DM Corner • Series • So, You Want to Be a DM

Tools & Resources: What Actually Helps New DMs

, , ,

The Best Starting Point for New Dungeon Masters

A simple Dungeon Master tabletop setup with dice, a rulebook, and notes on a wooden table, showing a calm and minimal approach to DM tools.
You don’t need every tool to be a great Dungeon Master — just the ones that support your table.

There’s a moment every new Dungeon Master reaches sooner or later.

You sit down to prepare, open your browser, and type something innocent like “DM tools” or “D&D prep help.”

Twenty minutes later, you’re staring at:

  • spreadsheets
  • apps
  • trackers
  • generators
  • dashboards
  • videos titled “The Only Tools You’ll Ever Need”

And somewhere in that pile of advice, a quiet fear creeps in:

Everyone else seems more equipped than I am.

If that thought has crossed your mind, let’s settle it now.

You do not become a Dungeon Master by assembling the perfect toolkit. You become one by running games.

T&T Tavern Truth:

Tools are not prerequisites. They’re support beams—meant to be added only when the table needs them.

This article isn’t about everything you could use. It’s about what actually helps—and what you can safely ignore until later.

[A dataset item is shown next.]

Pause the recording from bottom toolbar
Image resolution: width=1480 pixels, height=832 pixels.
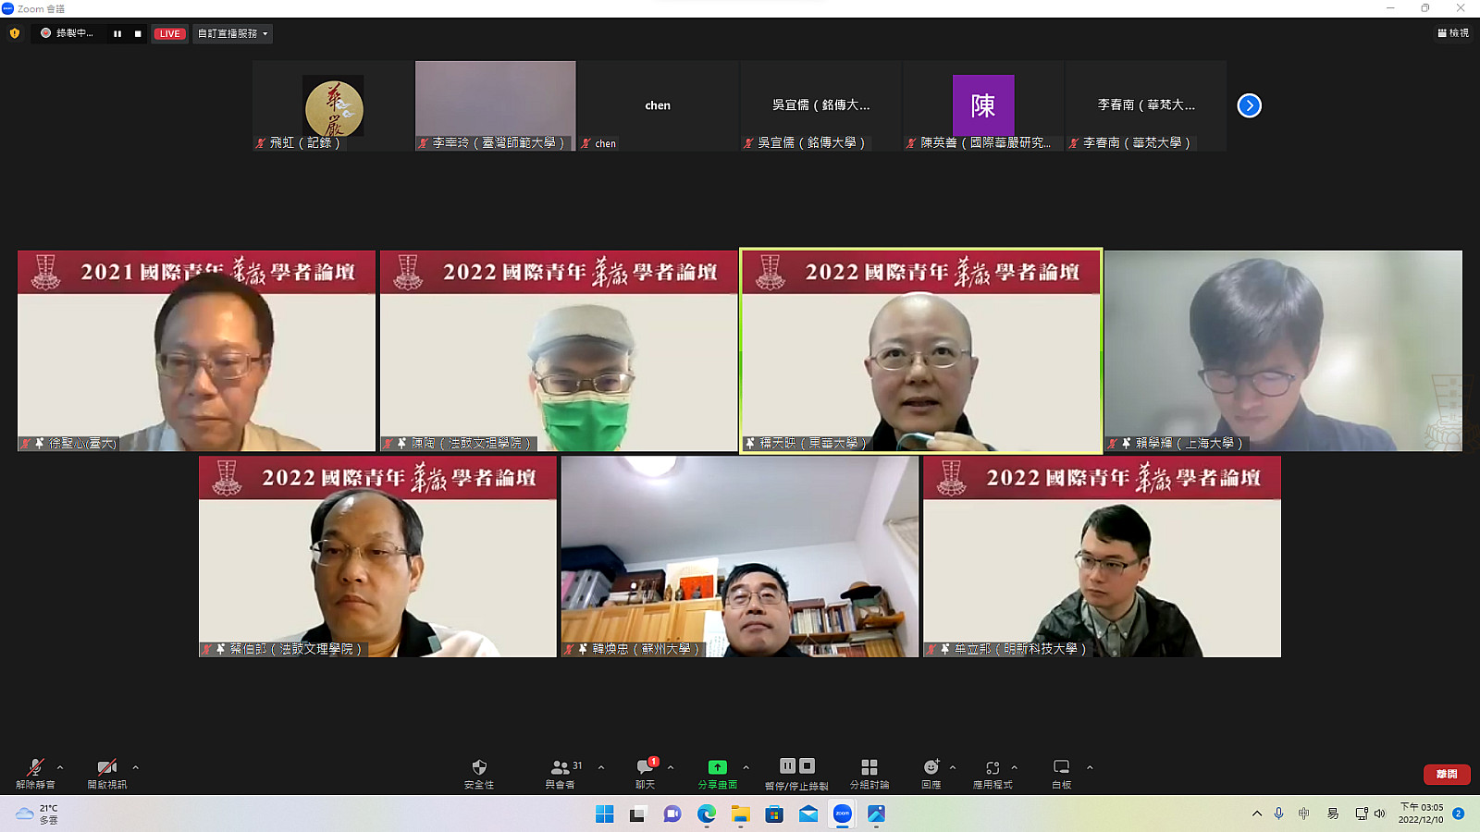[x=787, y=765]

What Tools Are Actually For

Let’s start with a simple reframing.

Tools exist to:

  • reduce friction
  • offload memory
  • save time
  • increase comfort

They do not:

  • make you creative
  • fix anxiety
  • replace preparation
  • guarantee fun

A tool that adds stress is not a tool—it’s a distraction.

If you’ve been following along with this series, you already know the pattern:

Tools come last—because they’re meant to serve a table that already exists.

The True Essentials (What You Actually Need)

Let’s strip this all the way back.

To run your first session, you need:

  • Dice (physical or digital)
  • Something to write with
  • A way to see the rules
  • A way to track turns

Permission Slip:

Borrowed dice are fine. Scrap paper is fine. Shared books are fine. Improvised initiative trackers are normal.

Some of the best games ever played happened around kitchen tables with mismatched dice and coffee-stained notes.

If your setup feels simple, you’re doing it right.

Helpful Tools—Organized by Purpose, Not Popularity

When tools do help, it’s because they solve a specific problem.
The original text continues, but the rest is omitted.